In terms of the first clause, members of the Constitutional Convention knew what established religion was -- it was, in many of the colonies, and still is, in much of Europe, an official religion sanctioned and funded (at least in part) by the state. Let us remember that the 14th amendment did not apply the Federal Bill of Rights to the States until AFTER the Civil War... because several of the States maintained their established churches for some time after the ratification of the Constitution, and presumably, until the passage of the 14th amendment, the States had the right to establish or disestablish religion as they saw fit. That is the real problem with strict-separationist arguments...they fail in the face of the historical realities.

So, the real issue (in light of the first clause), is what the second clause means. Nothing whatsoever is said in the first amendment about promoting religion. However, there is some question as to what the Constitution means by "prohibiting the free practice thereof..." May Congress limit the practice of religion, by banning it from the public sphere, or limiting the rites religious organizations might practice, or by compelling people to behave in ways that defy their religious convictions, or by compelling religious organizations (or their duly-appointed clergy) to provide taxes to the state to use in ways contrary to the teaching of those bodies (thus forcing those institutions and their representatives to behave in ways that violate their fundamental teachings)? That might not prohibit religion, per se, but does it prohibit the free practice of religion? I think so... The real issue isn't whether religion should influence government or government policy, but whether government should be able to interfere with religion (in a positive or negative way), and the first amendment seems abundantly clear -- Congress has no right to do so (and after the 14th amendment, neither do the States).

Should your religion influence your politics? Well, there are really two questions involved in that question: first, should Christians participate in politics (let’s leave that for another blog); and second, can people separate something central to who they are, how they think, and how they live – in short, can people separate a major portion of their worldviews – from their politics? I’d hope asking the question would be sufficient, but just in case someone reading this far missed the point: Nobody can, nor should anyone try – to do so would cause existential crisis!

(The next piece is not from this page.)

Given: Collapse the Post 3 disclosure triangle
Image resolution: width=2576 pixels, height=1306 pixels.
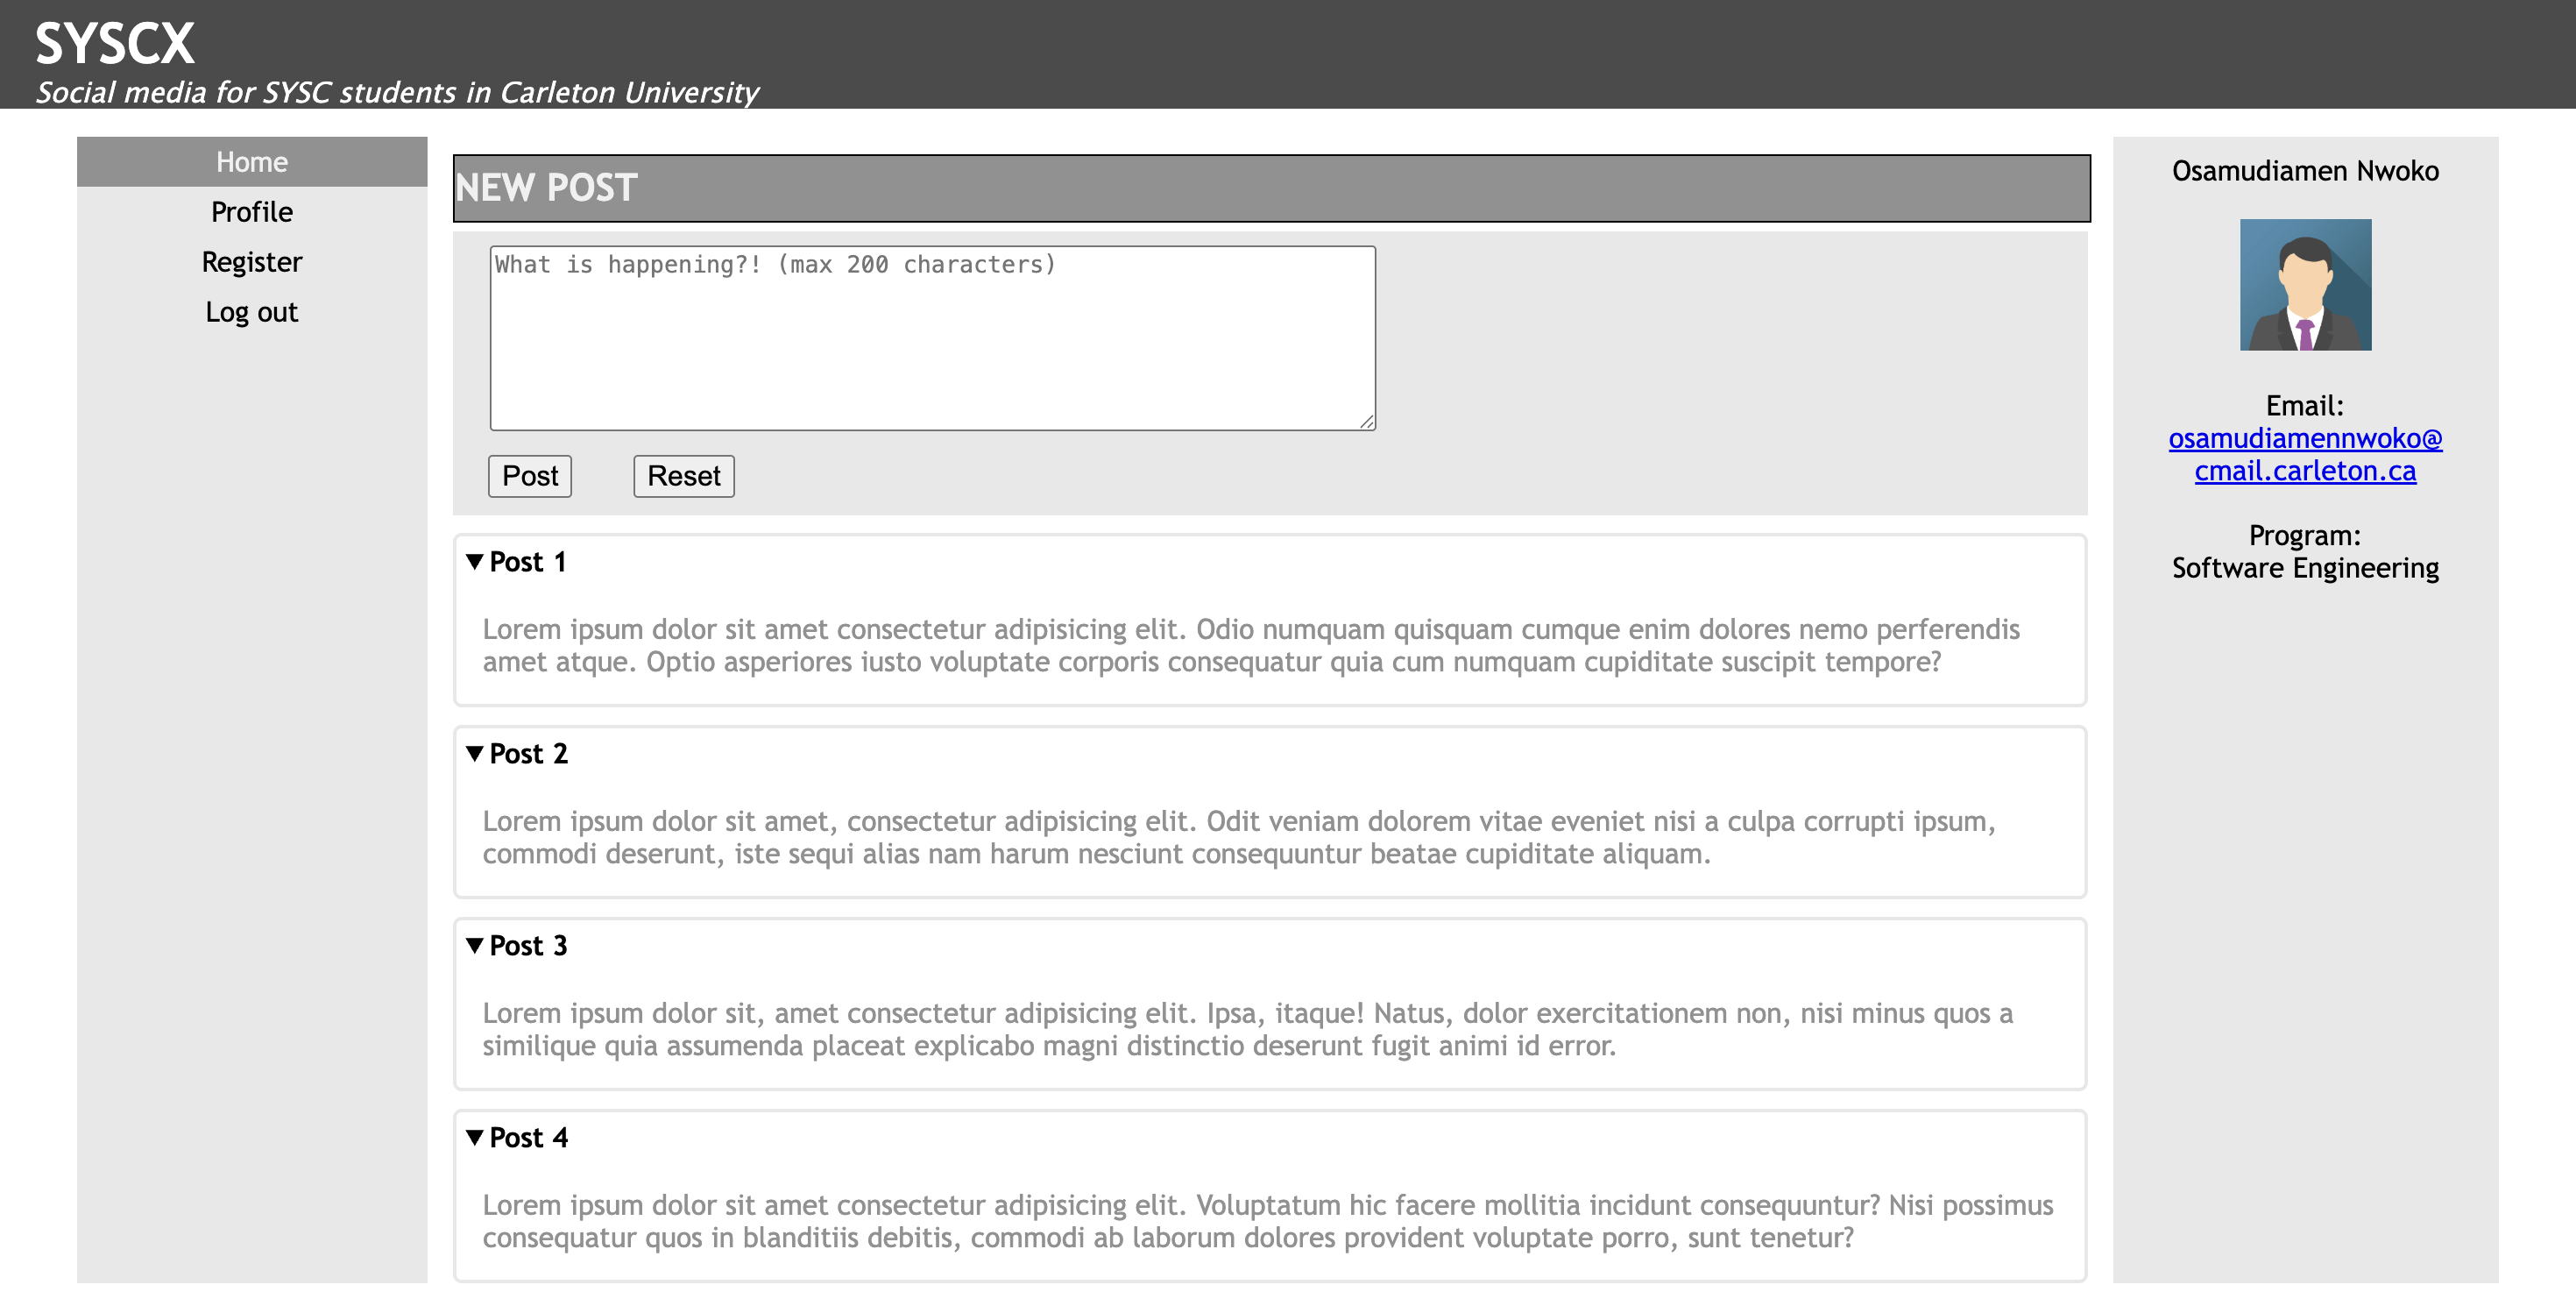Looking at the screenshot, I should [475, 946].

As a great fictional anarchist philosopher once said: “never whistle while you’re pissing because your mind would be in two places at once,” which is to say, if you were to attempt to separate your fundamental worldview from your political positions, you would (at least temporarily) be suffering from self-induced schizophrenia. So Chris, if you can (in good conscience) continue to participate in politics as a Christian, you must participate in politics as a Christian…

Saturday, May 14, 2005

The Switch

I've decided to change blog sites... not that the server I was using is all bad, but it made it difficult for other people to comment on my blog, and I wasn't really impressed with the interface, so I've decided to try again.